TASK TO COMPLETE >> Go through the entries below. Copy each line in which "item" appears.

DATA IN THIS EXERCISE section start

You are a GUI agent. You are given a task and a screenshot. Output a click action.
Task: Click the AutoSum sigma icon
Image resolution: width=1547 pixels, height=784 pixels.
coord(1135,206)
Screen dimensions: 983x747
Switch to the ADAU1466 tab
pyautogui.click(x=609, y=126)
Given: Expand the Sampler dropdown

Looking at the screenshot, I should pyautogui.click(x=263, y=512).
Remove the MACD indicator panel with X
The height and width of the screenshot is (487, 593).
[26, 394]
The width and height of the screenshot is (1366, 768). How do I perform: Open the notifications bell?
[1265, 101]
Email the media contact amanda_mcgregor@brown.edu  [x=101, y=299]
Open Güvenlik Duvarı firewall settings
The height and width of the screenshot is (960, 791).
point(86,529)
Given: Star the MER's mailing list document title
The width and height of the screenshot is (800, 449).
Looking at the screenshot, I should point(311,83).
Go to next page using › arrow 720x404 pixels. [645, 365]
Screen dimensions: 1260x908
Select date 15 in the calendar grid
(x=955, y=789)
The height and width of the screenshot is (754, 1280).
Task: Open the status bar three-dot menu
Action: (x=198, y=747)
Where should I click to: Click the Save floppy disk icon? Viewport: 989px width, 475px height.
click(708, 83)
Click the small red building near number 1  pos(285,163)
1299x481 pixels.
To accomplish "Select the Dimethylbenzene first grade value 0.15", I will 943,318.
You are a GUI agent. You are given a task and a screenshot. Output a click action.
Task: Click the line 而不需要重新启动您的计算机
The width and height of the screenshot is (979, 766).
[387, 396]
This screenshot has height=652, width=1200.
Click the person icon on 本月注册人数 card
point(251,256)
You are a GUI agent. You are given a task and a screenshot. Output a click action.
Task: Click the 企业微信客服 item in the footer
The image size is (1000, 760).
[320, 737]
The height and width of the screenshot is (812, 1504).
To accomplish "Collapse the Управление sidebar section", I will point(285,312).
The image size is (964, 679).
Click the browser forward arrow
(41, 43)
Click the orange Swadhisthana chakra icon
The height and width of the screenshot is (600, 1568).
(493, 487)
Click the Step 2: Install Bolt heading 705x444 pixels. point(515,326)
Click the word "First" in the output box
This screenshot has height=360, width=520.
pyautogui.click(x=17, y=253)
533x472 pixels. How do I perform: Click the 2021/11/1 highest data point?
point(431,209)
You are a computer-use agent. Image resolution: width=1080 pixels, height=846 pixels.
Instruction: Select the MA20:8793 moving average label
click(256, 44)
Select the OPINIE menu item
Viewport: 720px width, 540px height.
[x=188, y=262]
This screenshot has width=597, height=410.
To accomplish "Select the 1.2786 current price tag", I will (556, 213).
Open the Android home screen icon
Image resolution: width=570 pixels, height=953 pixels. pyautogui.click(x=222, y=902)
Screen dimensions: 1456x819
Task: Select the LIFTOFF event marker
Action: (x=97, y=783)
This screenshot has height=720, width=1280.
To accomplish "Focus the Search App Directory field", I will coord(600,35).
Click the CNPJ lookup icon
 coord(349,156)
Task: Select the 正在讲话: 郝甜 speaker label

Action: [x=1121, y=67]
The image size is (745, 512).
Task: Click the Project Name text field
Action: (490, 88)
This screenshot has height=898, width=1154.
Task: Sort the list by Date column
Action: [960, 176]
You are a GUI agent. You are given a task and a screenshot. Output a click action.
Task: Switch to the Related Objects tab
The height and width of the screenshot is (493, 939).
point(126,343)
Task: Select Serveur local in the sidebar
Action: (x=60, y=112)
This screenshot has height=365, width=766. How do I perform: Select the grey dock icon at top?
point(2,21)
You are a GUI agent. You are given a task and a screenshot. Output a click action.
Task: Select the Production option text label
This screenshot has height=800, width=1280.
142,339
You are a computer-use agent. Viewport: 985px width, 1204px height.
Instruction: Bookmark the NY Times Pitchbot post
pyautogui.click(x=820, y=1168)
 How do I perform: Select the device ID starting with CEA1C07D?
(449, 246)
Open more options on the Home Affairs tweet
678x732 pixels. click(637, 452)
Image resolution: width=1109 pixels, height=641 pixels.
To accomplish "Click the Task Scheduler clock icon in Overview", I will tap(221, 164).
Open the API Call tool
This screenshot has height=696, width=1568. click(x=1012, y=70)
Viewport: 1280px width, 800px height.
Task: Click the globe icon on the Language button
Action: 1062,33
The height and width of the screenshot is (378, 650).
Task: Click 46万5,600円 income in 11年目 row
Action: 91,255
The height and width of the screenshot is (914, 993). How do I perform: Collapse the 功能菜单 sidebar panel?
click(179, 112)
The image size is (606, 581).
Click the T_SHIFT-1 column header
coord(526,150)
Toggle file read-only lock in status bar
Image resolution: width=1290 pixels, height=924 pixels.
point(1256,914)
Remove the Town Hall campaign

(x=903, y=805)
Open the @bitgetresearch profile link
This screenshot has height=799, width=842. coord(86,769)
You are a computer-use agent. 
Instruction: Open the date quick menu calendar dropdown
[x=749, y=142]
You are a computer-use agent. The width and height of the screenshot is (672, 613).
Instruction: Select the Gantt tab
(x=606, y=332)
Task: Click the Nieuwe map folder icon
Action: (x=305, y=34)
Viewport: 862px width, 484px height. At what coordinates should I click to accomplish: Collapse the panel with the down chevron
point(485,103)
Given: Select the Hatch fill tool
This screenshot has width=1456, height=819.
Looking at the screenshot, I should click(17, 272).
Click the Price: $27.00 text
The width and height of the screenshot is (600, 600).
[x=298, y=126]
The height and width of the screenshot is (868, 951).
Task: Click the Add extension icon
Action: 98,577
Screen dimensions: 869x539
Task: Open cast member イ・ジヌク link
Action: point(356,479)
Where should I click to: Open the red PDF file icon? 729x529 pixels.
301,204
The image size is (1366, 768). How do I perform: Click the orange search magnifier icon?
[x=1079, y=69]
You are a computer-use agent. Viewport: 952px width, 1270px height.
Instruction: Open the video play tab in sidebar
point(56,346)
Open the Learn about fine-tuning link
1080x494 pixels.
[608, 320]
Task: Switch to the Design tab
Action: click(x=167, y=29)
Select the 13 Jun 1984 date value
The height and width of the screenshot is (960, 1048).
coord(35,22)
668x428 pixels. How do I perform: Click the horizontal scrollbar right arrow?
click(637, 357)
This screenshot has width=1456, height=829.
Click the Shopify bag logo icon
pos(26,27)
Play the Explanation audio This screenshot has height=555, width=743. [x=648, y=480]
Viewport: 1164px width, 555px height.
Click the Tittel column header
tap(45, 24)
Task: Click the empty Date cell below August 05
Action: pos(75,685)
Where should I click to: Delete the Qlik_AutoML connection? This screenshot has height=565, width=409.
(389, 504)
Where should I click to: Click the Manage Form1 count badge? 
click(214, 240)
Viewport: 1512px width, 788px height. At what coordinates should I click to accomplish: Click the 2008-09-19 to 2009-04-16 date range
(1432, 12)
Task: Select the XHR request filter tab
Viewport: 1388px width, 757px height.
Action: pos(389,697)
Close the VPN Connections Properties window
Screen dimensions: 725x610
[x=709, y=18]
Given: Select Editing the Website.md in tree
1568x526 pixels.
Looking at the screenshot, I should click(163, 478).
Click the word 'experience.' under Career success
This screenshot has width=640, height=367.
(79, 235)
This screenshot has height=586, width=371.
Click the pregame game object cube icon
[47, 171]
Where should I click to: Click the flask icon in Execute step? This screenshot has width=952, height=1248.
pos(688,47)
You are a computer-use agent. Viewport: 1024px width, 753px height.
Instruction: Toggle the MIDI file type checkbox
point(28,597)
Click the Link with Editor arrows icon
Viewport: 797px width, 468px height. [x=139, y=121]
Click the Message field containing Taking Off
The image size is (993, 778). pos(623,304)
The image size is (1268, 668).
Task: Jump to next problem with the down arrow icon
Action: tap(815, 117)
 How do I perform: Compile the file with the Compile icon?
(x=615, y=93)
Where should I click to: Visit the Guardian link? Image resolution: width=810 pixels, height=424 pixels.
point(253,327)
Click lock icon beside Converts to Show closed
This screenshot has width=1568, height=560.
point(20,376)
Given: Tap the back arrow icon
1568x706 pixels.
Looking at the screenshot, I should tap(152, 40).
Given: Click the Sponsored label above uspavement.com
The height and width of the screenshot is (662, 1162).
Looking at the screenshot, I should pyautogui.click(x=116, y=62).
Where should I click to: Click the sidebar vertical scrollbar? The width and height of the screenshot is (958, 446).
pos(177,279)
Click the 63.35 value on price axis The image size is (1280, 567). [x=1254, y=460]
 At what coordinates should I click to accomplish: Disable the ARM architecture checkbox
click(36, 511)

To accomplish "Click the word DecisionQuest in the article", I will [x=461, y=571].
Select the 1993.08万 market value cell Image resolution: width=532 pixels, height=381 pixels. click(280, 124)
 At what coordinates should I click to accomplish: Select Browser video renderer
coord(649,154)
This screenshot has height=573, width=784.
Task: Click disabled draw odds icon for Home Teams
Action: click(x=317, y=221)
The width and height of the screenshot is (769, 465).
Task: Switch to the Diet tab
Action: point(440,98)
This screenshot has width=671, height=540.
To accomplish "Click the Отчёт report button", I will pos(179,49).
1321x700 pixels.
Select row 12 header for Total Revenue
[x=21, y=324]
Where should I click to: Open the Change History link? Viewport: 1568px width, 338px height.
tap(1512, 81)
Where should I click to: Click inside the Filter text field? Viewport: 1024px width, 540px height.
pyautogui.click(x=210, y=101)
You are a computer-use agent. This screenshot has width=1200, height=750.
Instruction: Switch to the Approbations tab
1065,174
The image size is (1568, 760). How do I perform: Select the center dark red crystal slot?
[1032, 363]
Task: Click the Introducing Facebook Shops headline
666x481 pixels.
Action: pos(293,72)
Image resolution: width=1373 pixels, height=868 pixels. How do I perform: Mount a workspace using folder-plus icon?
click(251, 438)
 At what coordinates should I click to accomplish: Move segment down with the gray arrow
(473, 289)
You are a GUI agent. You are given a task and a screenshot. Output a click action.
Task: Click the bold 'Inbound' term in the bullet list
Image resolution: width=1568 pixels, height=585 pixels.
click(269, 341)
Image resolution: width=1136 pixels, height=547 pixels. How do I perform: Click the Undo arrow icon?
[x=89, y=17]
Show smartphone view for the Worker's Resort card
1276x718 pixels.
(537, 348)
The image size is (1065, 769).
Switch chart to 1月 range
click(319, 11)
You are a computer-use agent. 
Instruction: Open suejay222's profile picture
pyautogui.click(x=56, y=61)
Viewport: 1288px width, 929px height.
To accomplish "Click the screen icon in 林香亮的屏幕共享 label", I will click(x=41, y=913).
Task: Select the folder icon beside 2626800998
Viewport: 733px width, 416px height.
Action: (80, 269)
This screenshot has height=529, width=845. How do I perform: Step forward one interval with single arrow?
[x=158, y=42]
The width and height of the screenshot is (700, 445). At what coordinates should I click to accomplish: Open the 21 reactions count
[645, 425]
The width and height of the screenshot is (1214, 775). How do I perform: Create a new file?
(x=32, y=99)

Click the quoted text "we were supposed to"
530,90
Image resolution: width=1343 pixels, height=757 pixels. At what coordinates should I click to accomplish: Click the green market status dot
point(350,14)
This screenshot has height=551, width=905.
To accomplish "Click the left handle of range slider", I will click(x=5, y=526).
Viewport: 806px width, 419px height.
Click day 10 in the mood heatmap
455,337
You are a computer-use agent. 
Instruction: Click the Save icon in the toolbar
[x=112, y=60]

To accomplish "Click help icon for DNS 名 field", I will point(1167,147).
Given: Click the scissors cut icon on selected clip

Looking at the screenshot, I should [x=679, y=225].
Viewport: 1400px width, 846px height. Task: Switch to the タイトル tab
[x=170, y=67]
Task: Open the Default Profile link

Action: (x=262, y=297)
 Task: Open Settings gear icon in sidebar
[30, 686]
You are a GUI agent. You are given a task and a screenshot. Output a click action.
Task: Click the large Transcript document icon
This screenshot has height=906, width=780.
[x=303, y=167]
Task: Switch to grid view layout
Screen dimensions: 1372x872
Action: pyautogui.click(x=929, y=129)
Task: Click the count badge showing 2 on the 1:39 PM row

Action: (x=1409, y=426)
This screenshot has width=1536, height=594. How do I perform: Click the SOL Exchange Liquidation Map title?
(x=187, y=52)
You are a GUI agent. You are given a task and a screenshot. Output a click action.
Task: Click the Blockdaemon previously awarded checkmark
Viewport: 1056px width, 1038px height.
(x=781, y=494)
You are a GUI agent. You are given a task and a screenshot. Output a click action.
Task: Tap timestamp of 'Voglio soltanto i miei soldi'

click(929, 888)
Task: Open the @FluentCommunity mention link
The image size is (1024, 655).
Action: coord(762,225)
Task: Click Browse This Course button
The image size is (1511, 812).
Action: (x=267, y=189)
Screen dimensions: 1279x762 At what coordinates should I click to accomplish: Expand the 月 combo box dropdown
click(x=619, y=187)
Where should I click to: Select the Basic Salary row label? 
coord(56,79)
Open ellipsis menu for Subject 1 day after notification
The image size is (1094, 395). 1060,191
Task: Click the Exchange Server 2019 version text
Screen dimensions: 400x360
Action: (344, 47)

DATA IN THIS EXERCISE section end

EXERCISE SOLUTION >>
Task: Click the 企业微信客服 item in the footer
Select the OPINIE menu item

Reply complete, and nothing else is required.